+++ DATA PROVIDED

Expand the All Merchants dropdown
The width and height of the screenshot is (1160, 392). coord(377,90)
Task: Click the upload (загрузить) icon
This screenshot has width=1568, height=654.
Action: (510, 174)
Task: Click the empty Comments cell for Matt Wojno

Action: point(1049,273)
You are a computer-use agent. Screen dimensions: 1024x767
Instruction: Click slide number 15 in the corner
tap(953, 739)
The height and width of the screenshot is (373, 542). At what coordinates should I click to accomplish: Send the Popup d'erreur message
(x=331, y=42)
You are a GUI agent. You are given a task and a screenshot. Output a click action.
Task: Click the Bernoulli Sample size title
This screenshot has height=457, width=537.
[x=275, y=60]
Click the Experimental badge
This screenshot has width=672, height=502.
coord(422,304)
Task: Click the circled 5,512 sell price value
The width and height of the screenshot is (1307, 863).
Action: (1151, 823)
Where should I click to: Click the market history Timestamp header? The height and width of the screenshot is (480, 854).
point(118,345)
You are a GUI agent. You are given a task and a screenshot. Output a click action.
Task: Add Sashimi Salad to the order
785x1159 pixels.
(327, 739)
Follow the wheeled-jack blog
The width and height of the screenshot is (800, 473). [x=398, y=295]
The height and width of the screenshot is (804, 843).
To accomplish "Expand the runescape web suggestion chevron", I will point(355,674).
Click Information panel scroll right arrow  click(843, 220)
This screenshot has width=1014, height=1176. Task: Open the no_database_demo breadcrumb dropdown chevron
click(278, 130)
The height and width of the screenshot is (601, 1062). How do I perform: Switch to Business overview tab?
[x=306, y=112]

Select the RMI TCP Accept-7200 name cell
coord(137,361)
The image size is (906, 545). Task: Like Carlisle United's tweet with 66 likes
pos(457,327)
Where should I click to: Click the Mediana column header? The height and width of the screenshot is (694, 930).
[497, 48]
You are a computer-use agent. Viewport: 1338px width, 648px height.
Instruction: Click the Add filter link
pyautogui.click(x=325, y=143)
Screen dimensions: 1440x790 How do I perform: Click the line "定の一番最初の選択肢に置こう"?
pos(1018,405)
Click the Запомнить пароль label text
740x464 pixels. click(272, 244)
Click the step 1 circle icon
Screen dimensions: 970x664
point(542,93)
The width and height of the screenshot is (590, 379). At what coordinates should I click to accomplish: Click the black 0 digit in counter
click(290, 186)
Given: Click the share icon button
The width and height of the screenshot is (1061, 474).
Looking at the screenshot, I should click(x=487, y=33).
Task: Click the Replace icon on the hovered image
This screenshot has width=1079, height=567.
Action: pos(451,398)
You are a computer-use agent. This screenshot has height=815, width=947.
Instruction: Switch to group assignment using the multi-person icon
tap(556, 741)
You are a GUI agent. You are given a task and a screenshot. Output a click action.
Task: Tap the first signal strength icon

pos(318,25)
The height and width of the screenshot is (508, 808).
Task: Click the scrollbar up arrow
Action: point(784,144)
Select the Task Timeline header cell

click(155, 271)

++++++

In the entries above, find the line containing "Click the Запомнить пароль label text". Set down that line and every line after it through the last one, exactly and alone.

Click the Запомнить пароль label text
740x464 pixels. click(272, 244)
Click the step 1 circle icon
Screen dimensions: 970x664
point(542,93)
The width and height of the screenshot is (590, 379). At what coordinates should I click to accomplish: Click the black 0 digit in counter
click(290, 186)
Given: Click the share icon button
The width and height of the screenshot is (1061, 474).
Looking at the screenshot, I should click(x=487, y=33).
Task: Click the Replace icon on the hovered image
This screenshot has width=1079, height=567.
Action: pos(451,398)
You are a computer-use agent. This screenshot has height=815, width=947.
Instruction: Switch to group assignment using the multi-person icon
tap(556, 741)
You are a GUI agent. You are given a task and a screenshot. Output a click action.
Task: Tap the first signal strength icon

pos(318,25)
The height and width of the screenshot is (508, 808).
Task: Click the scrollbar up arrow
Action: point(784,144)
Select the Task Timeline header cell

click(155, 271)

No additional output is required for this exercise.